# Supplied passage:

• • •

April 2, 2004
Abstinence is an idea as old as the hills. We know abstinence works. It prevents unwanted pregnancies. We know you won’t come down with any of the 25 common STDs if you abstain from sex. So what’s wrong with abstinence?
Everything? That’s right. Some people are working to convince parents that abstinence education is unpopular, unrealistic, and unsafe.
Unsafe? That’s right. Some people claim that abstinence education is a two-minute lecture delivered by an uptight prude: Don’t do it. Just don’t do it. Say NO. And don’t ever, ever do it.
What we need, critics of abstinence cry out, is truth. We need medically accurate information. We need to talk about sex. Our kids need to know how to stay safe. They need more information than just saying No. They need the truth.
Truth? Consider that the abstinence teacher often spends as many as five to ten hours in one classroom. What are they talking about? Well, actually, they have quite a lot to talk about, and it’s just the kind of no-nonsense medically accurate information that could save a teen from the biggest mistake of her life.
How about these facts:
Medically accurate information proves the ineffectiveness of condoms in preventing serious STDs leading to infertility, lifelong genital herpes, and cervical cancer. Cervical cancer kills more women each year than AIDS. With teens, condoms approach a twenty percent failure rate in preventing pregnancy.
Meanwhile, critics of abstinence want to take over with their own brand of risky sex education. Their brand of truth ignores medical realities, suggesting that teens can flirt with sex and not get burned. What does risky sex look like? Try these ideas out:
Risky sex educators’ version of sex education counsels teens to try “outercourse.” This highly risky behavior, using their own definition, can include naked body-to-body intimacy just short of intercourse.
Risky sex educators put their version of “abstinence” into a virtual smorgasbord of sexual behaviors that teens can engage in…when they are ready. In their curriculum, abstinence is little more than an “option” that teens may abandon…when they are mature.
Research proves parents are the most effective educators of sexual values for their children. In spite of this, risky sex educators use “confidentiality” as a means of promoting secrecy that distances teens from their parents.
Best of all, risky sex educators are engaged in an all out attack on the money that supports abstinence education. They print articles and lobby legislators and governors. “Stop abstinence education,” is their battle cry.

• • •

# Records supplied:
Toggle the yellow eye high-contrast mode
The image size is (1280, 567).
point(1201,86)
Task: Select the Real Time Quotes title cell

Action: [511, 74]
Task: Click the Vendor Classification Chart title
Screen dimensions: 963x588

• • •

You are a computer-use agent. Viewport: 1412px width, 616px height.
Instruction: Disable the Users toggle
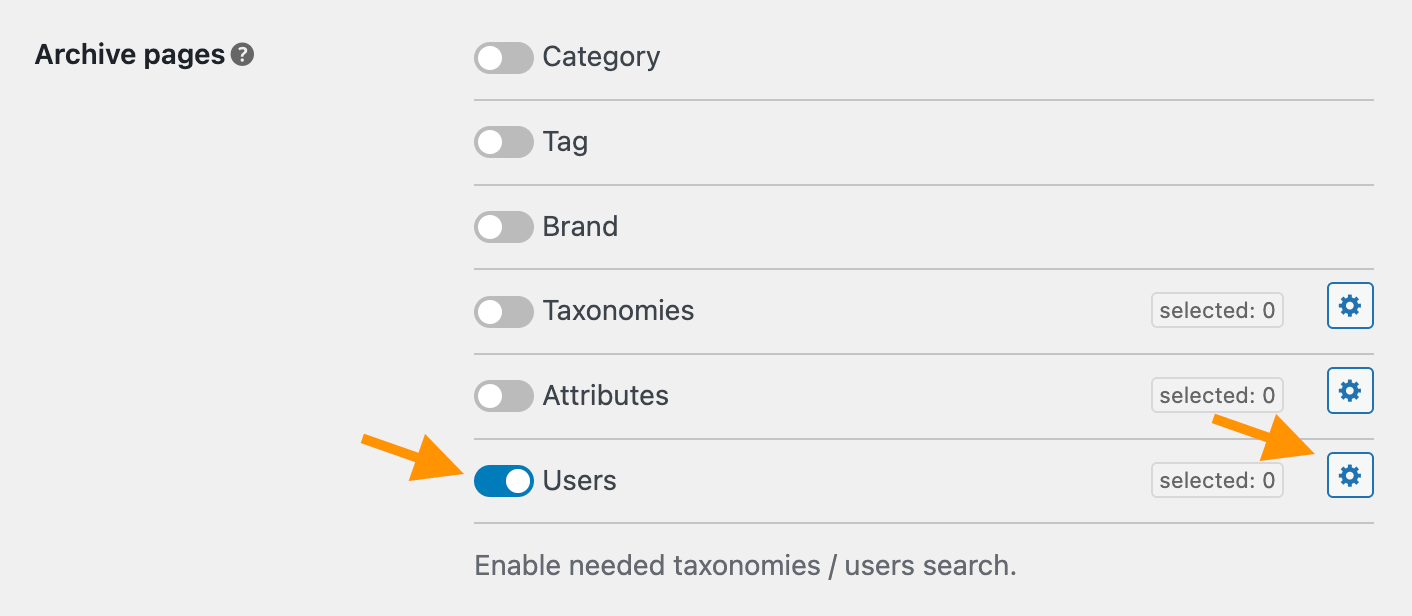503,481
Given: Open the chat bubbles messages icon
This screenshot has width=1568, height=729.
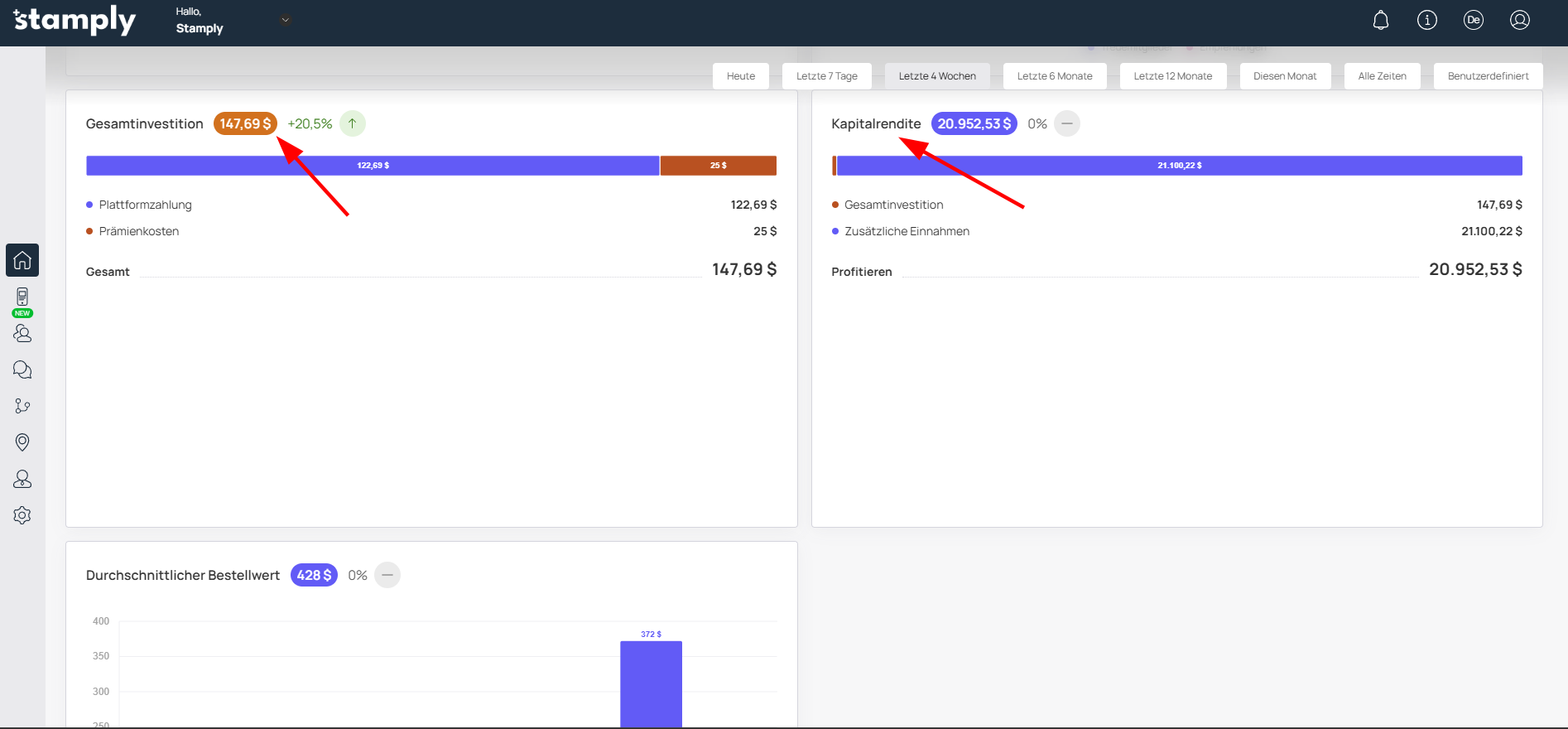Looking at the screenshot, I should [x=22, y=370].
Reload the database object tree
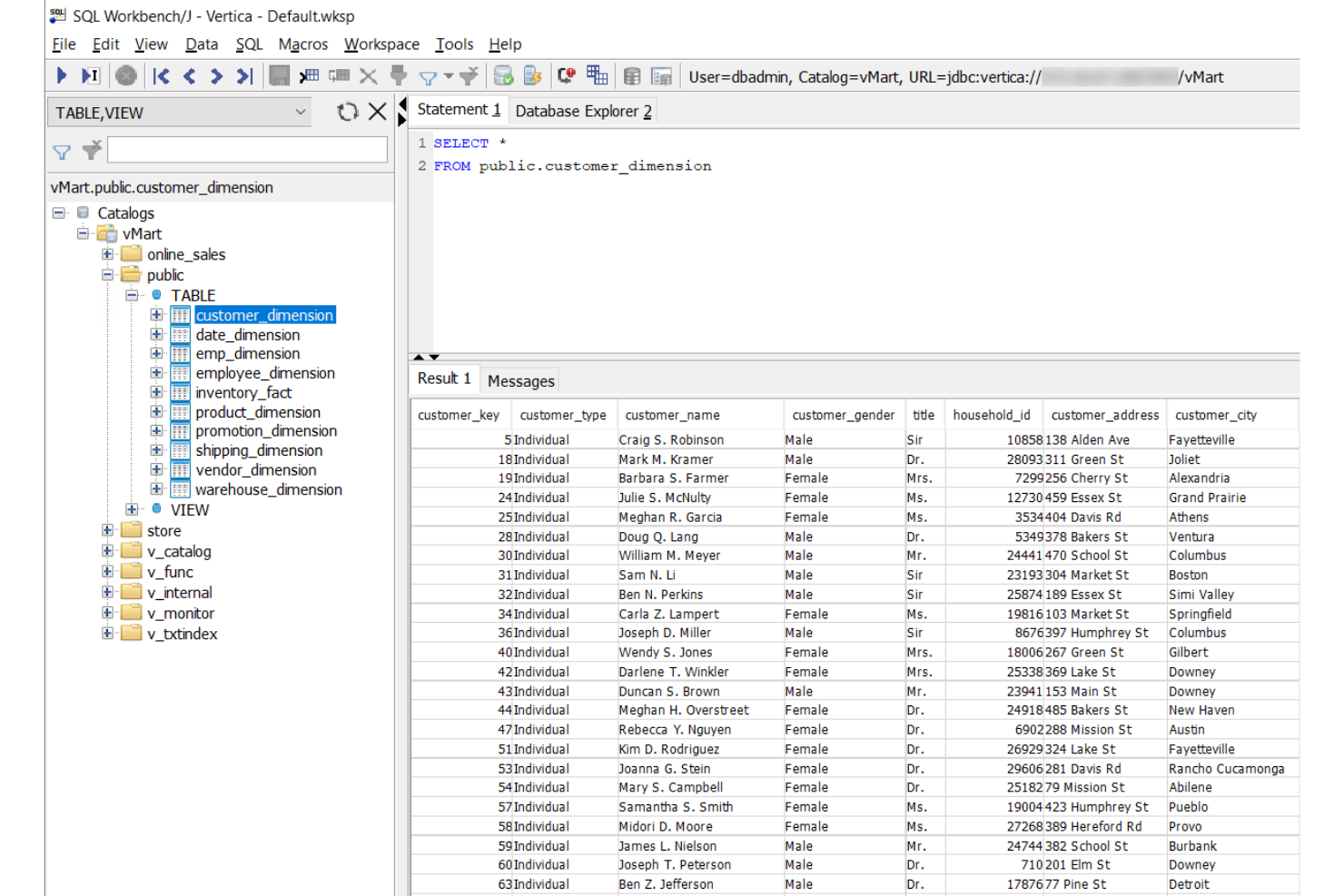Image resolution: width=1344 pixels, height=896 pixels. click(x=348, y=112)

• • •

# Apply what you read:
a) Please list the three words that, according to the abstinence education piece, some people use when trying to convince parents about abstinence education.
b) Carry the abstinence education piece forward, starting after its final paragraph.

# Answers given:
a)
unpopular
unrealistic
unsafe

b)
So what kind of money are we talking about? While risky sex educators are concerned that $120 million is being spent on abstinence programs, it is reported that in FY 2002, the federal government spent half a billion dollars on teen sex-ed that ignores the medical realities of condom failures. We are paying risky sex educators to teach our children such “safe sex” concepts as outercourse.
What do parents get for their money? The “statistical results” of thirty years of the condom, outercourse, and “mature sex” message is evident. Today, one in five children over the age of 12 tests positive for herpes type 2.
What has happened to choice? Abstinence is an important option and choice parents deserve. It reinforces parental values by giving students truly medically accurate information to help them understand the importance of remaining sexually abstinent until marriage.
Abstinence education embraces the same no-nonsense, truth-telling approach we use in teaching young people about drugs, tobacco and drunk driving
It is a grassroots effort that has taken hold over the past ten years, fully supported by medical experts who have witnessed the explosion of the STD epidemic in their medical practices. During this same period of time, as abstinence education gains ground, the CDC in an extensive report just released says teen pregnancy, birth and abortion rates dropped from 1990 to 1999.
Abstinence educators know what our kids need. They talk medically accurate information. They give our children the information and reasons for saying No to sex. They know what risk is about, and they are not willing to put one cent into pretending that “outercourse” is a good idea. And that’s the truth.